Les collectivités territoriales et l’Agence nationale de l’habitat peuvent accorder pour les logements qui existent à la date de la publication au Journal officiel de la présente loi des aides financières pour les travaux, prévus à l’article 11 de la présente loi, qui permettent l’abaissement des concentrations en radon dans l’habitat.

La part supportée par un propriétaire bailleur des dépenses relatives au diagnostic radon et aux travaux prévus au même article 11 est déductible des revenus fonciers.

Un fond d’aides pour l’information sur le radon dans l’habitat et pour les travaux d’abaissement des concentrations en radon dans les logements existants est institué.

Ce fond est alimenté par la création d’une taxe additionnelle aux droits prévus aux articles 575 et 575 A du code général des impôts.

Un arrêté conjoint du ministère de l’économie des finances et de l’industrie et du ministère du travail, de l’emploi et de la santé détermine les modalités et les taux de perception de cette taxe spécifique. Cet arrêté est pris dans les six mois suivant la publication de la présente loi au Journal officiel.

Cet arrêté précise les modalités d’attribution aux propriétaires de l’aide pour les travaux relatifs à l’abaissement des concentrations en radon dans l’habitat existant à la date de publication au Journal officiel de la présente loi.

Article 15

Les infractions aux articles 9, 11 et 13 de la présente loi sont constatées par tout officier ou agent de police judiciaire, ainsi que par tout fonctionnaire et agent de l’État et des collectivités publiques commissionnés à cet effet par le maire ou les ministres chargés de la construction et de l’habitation et de la santé, suivant l’autorité dont ils relèvent, et assermentés. Les procès-verbaux dressés par ces agents font foi jusqu’à preuve du contraire.

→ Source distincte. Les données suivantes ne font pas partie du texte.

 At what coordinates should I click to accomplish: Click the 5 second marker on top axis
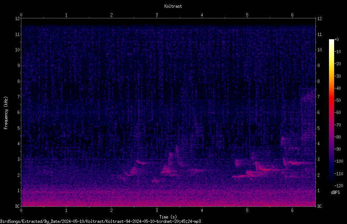click(x=247, y=15)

À l’issue de l’achèvement des travaux de logements neufs ou de parties nouvelles de logement soumis à permis de construire et aux obligations des articles 11 et 13 de la présente loi, les infractions à ces articles peuvent être également constatées par les agents précités.

Article 16

Est puni de l’amende prévue pour les contraventions de 5e classe toute personne n’ayant pas satisfait aux obligations de mesures prévues à l’article 2 de la présente loi et aux obligations de transmission des données prévues à l’article 9.

Article 17

Est puni de six mois d’emprisonnement et de l’amende de 7 500 euros le fait :

– de faire obstacle aux agents mentionnés à l’article 15 de la présente loi ;

– de ne pas avoir procédé aux travaux prévus aux articles 11 et 13.

Article 18

Les pertes de recettes et charges qui pourraient résulter pour l’État de l’application de la présente loi sont compensées à due concurrence par la création d’une taxe additionnelle aux droits prévus aux articles 575 et 575 A du code général des impôts.

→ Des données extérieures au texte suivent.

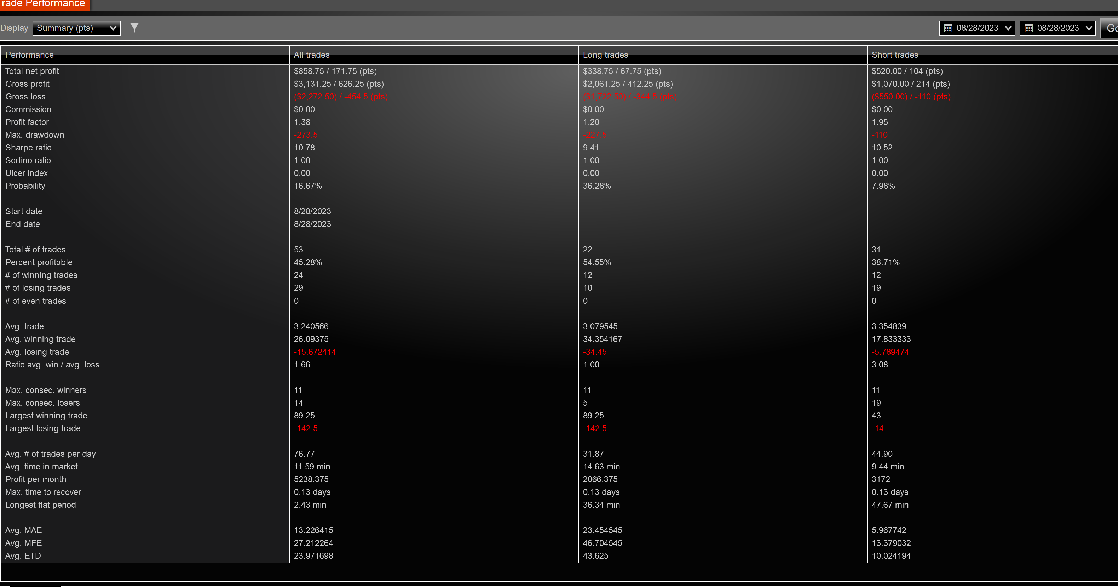Click the Avg. MFE row label
1118x587 pixels.
pos(23,543)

Les charges qui pourraient résulter pour l’Agence nationale de l’habitat de l’application de la présente loi sont compensées à due concurrence par la création d’une taxe additionnelle aux droits prévus aux articles 575 et 575 A du code général des impôts.

Les charges qui pourraient résulter pour les collectivités territoriales de l’application de la présente loi sont compensées à due concurrence par la majoration de la dotation globale de fonctionnement et corrélativement pour l’État par la création d’une taxe additionnelle aux droits prévus aux articles 575 et 575 A du code général des impôts.